— Bonne Mme Ropion ! se dit-il. Voilà une femme de confiance ! Ah ! que cette gueuse n’est-elle venue plus tôt ! Cette fois, l’abbé Théodore n’aurait plus eu de doutes. Pauvre abbé ! La seule femme capable de le sauver est venue trop tard… Ah ! toutes ces femelles l’ont tué ! Le jour où les Pioutte sont entrées dans cette maison, il soufflait un vent de catastrophe. La sainteté attire la foudre. Où la femme paraît, le démon trouve la porte ouverte.
Mais quoi, n’avait-il pas, lui aussi, sa part de responsabilité dans la ruine de l’abbé ? Il ne s’en doutait même pas. Aveugle, sourd et stupide, pour mieux sauver l’abbé Barbaroux, il avait contribué à le tuer. À qui s’efforce de vivre avec ses semblables, ne faudrait-il point apprendre combien est inutile et dangereuse la recherche de la vérité ? Au fond, Mathenot n’était qu’un ours campagnard, et à peine léché. Qu’attendre d’un tel ami ?
La dispute devint si tumultueuse que Mme Pioutte sortit de la cuisine. Émilie Sayaudet s’élança vers elle.

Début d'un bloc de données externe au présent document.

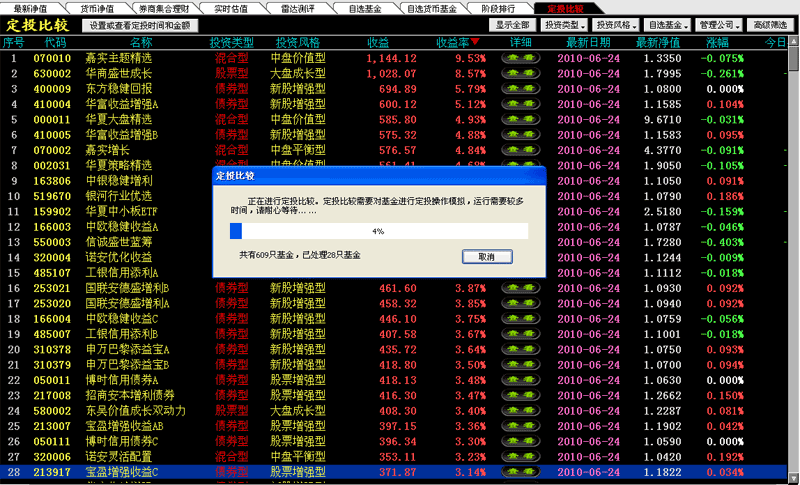Image resolution: width=800 pixels, height=485 pixels.
Task: Open details icon for 东方稳健回报 fund
Action: click(521, 89)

— Madame, lui cria-t-elle, vous êtes de la maison, il y a ici une Virginie Pioutte, je veux la voir, où est-elle ? Je veux lui dire quel saligaud c’est que son fiancé. D’abord elle n’a pas le droit de l’épouser. C’est mon amant, il m’a promis le mariage. Dites-lui que si elle se marie avec lui, j’irai à l’église, à la mairie, partout, que je dirai partout que je suis la maîtresse de M. Augulanty, oui, sa maîtresse, sa maîtresse…
Elle criait cela d’une voix de tête, aiguë et perçante. Mme Pioutte, rouge, scandalisée, indignée, cherchait une issue où fuir. Bermès fumait nonchalamment son cigare, les enfants se tordaient de rire. Quant à Augulanty, on aurait dit un noyé.
Il prit tout à coup Émilie par le bras et l’entraîna vers la rue.
— Tu me fais mal, dit-elle.
Il la bouscula avec une telle brutalité qu’en descendant les trois marches du perron elle aurait roulé sur le trottoir, s’il ne l’avait tenue si vigoureusement.
— Lâche-moi, dit-elle, en secouant son bras pour échapper à son étau.